* [ACTION ITEM]
Extend the forum thread about training a search-and-rescue dog alongside bite work, picking up right after its final sentence.
++++ DOCUMENT SEGMENT ++++
I will say me being the type of person I am, I did drive 2 hrs to train with a kennel club that does tracking practices before season ended last fall. The bulk of training sessions I do alone but I can do that with that sport. And my dog loves winter tracking. Even something as simple as AKC tracking though..l wanted someone to watch my dog work and critique us. Also, he doesn't like people following while we track, he thinks it is a creeper and he needs to protect me, and this is something we have to train through before the test because we will be followed by people on test day and he needs to track and not worry about creepers sneaking up on me.

I get nervous under pressure. When I track alone with him there is no pressure. When I am nervous he wants to come check on me, which means he isnt tracking. These are all things we have to iron out before we can even take the TD test next spring, and no one's life is at stake. 

I am a layperson in all this with no firsthand knowledge of SAR so you can throw that big grain of salt in there.

What are this trainer's qualifications to train a SAR dog? Has he been active in SAR?


----------



## cdwoodcox (Jul 4, 2015)

I will check with some of the LEO tomorrow and see if bite work will prohibit our chances of being able to help when certified. If so I'll stop bite work since SAR is what is our main goal is. Although all of their dogs can track and have done bite work so maybe it won't be an issue.


----------



## cdwoodcox (Jul 4, 2015)

@Cowboysgirl
I called it a sport simply because the one group down south that I have talked with said they do both SAR ad a sport and with lives on the line. I assumed they meant sport as in games to hone and keep the dogs sharp with out real live missing people at stake. 
The trainer has trained LE dogs for stations in numerous states. Travels to different states if LE needs help with an issue a dog may have. . Started training in the marines. Spends a lot of time training and giving support or therapy dogs to soldiers with PTSD. Does some civilian work. I met with a lot of trainers and he's the one I feel most comfortable giving my money to.


----------



## astrovan2487 (May 29, 2014)

I've also heard that most SAR groups will not accept your dog if he's had any bite work training at all. I always thought this was a bit overcautious but never thought about the fact that the person you are searching for may be agitated and/or unstable, it makes perfect sense with that explanation. Also the amount of training involved in either one of those is enough to take up all of your time so it would be a huge commitment. I was talking with someone visiting our club a few months ago that does IPO and also said she does SAR with the same dog. I questioned her about the whole bite work/SAR issue and she said there are some groups that allow both. Not sure what group she was with but they were around Long Island, NY. If this is anywhere near you I could try and get more information from her.


----------



## cdwoodcox (Jul 4, 2015)

Thanks @astrovan2487 I am in Indiana so that's a long drive. Lol. 
I totally understand the issue that could arise with the two. However, I feel that a good dog should be able to Differentiate between the two with proper training. Same as if I would take her to the park or hiking in Georgia mountains next year. Some teenager comes running out behind a tree Screaming chasing his friend I don't expect mine or anyone else's dog that has done bite work to attack.


----------



## Slamdunc (Dec 6, 2007)

cdwoodcox said:


> I have looked for SAR teams near me. The same result as SCH near me. Two hour drive minimum. This guy trains police, and security dogs, for departments and businesses all over the US. He knows his stuff. I have to pay a premium but driving 30 minutes compared to 2 + hours is a trade off I am willing to do.
> 
> The way it was explained to me is that tracking/trailing dogs can also be trained or will utilize air scents also but if a dog is trained in air scent it is harder to also teach tracking.
++++ DATA SHOWN ++++
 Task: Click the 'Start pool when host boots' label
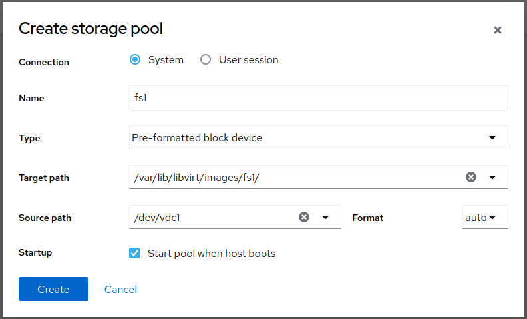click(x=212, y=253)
++++
++++ DATA SHOWN ++++
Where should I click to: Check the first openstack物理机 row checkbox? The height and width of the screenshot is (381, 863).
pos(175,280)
++++
++++ DATA SHOWN ++++
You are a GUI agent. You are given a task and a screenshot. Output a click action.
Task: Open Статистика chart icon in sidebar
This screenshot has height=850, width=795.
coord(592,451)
++++
* [RESULT FOR THIS TASK]
> 
> ...


This is certainly not logical or even practical. 

Tracking missing or autistic children and Alzheimers patients is often several times harder than tracking a fleeing felon. It is equally as important and sometimes much more so. I've tracked Alzhimers patients for hours in swamps, in the winter and in the summer and located them. I've tracked missing children using a pillow case as a scent article and found them. I've tracked suicidal and medically or mentally endangered subjects and located them. It is not a sport, not a game and certainly very serious work. To not find one of these individuals is a hard thing to deal with. I've stopped tracking wanted felons because I knew they had made it through our perimeter and probably "phoned a friend." I have never given up a track or trying to locate a missing child, elderly person or an endangered person. I hate not apprehending a felon that I have tracked and it will bug me for days, but I have some relief in the fact that I or someone else will catch them tomorrow or sometime in the future. There may be no tomorrow for a missing autistic child. I tracked one recently that had drowned shortly before I started the track. We tracked about a 3/4's of a mile from the house to a park and creek / swampy area and the dog indicated in the water, our dive team recovered the 3 year old boy's body a few hours later. 

Here is a nice blog that was written about the work we do when searching for missing persons.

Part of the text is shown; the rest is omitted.